QUÉ HACER: Señala cada fila que contenga la palabra "button" y cópiala completa. Distingue entre mayúsculas y minúsculas.

MATERIAL DEL EJERCICIO:
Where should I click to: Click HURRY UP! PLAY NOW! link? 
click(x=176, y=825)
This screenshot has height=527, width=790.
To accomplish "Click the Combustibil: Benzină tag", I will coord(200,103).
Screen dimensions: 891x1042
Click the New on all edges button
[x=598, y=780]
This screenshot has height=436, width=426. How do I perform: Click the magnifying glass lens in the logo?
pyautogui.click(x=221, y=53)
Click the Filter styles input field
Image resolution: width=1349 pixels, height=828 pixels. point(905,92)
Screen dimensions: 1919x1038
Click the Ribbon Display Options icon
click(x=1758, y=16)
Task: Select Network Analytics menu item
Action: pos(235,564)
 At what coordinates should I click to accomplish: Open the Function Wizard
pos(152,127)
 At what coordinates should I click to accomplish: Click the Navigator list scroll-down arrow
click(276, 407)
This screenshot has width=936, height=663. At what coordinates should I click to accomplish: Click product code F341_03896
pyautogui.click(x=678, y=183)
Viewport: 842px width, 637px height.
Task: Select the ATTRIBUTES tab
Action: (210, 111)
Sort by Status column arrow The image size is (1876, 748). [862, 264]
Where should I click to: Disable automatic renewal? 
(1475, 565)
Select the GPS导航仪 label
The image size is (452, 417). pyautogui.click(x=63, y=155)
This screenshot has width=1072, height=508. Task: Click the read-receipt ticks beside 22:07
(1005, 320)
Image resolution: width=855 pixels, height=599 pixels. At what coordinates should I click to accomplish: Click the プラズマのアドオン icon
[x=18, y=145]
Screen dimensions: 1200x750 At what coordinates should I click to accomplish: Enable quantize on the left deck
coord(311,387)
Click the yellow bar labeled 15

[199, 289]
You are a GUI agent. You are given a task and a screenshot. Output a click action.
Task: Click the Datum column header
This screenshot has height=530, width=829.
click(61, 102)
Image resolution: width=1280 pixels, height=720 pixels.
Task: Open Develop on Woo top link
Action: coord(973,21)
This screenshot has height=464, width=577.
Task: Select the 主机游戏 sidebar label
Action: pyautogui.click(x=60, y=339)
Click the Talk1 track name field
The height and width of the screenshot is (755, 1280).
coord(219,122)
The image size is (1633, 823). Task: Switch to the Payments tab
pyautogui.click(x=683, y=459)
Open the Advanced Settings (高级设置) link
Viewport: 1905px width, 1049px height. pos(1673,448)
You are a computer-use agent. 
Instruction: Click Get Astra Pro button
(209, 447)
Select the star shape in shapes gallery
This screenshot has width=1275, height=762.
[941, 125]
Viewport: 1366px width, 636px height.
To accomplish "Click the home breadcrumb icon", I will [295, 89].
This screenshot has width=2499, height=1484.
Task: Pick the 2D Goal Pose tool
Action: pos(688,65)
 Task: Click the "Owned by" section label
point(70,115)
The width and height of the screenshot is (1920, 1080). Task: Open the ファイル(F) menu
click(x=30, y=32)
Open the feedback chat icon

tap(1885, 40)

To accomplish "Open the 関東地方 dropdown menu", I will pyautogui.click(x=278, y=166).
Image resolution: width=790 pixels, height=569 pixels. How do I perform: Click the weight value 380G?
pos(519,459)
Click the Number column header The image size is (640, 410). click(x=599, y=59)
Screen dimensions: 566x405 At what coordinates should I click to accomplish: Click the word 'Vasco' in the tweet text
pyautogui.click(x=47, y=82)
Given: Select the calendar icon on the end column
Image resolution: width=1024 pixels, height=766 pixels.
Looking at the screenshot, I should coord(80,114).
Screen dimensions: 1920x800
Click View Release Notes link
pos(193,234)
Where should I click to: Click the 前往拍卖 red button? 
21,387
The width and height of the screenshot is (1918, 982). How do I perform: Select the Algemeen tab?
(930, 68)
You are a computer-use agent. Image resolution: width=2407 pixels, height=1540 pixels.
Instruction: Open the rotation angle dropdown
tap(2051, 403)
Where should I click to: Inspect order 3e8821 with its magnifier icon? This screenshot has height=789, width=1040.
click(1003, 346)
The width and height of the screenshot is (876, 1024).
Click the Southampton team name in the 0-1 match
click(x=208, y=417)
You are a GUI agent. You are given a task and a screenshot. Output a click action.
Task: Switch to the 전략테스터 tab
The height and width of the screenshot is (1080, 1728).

RESPUESTA DEL EJERCICIO:
Click the New on all edges button
Instruction: Click Get Astra Pro button
Where should I click to: Click the 前往拍卖 red button? 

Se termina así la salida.